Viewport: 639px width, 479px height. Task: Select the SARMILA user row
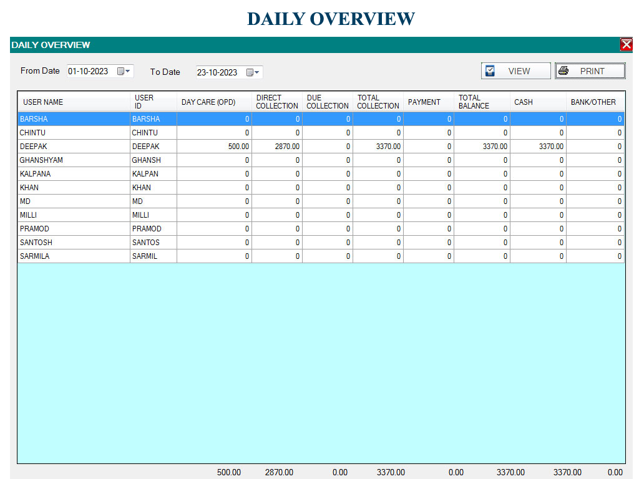pos(74,256)
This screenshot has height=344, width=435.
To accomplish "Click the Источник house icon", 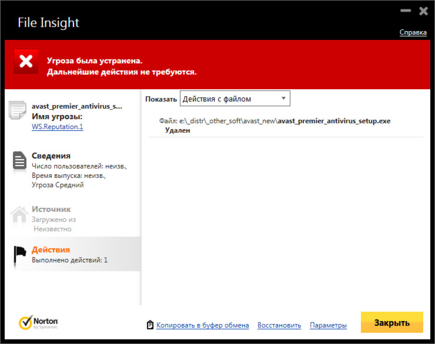I will pos(19,215).
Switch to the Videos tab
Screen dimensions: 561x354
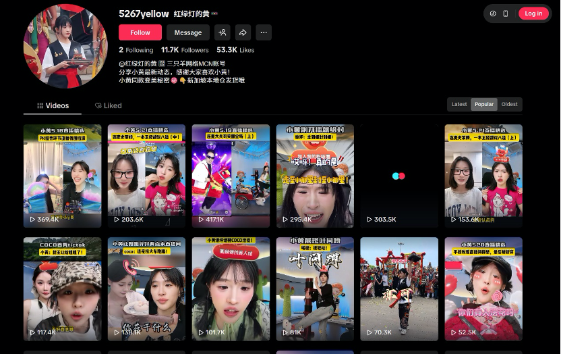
○ ○ ○ ○ ○
PROBLEM TO WORK ON: Please rewrite the lines from the one containing "Switch to the Videos tab" through the end of the lines above as a JSON list of strings, one string per line, skipping blank lines and leaving out the pictures.

WRITTEN SOLUTION:
[
  "Switch to the Videos tab",
  "Screen dimensions: 561x354"
]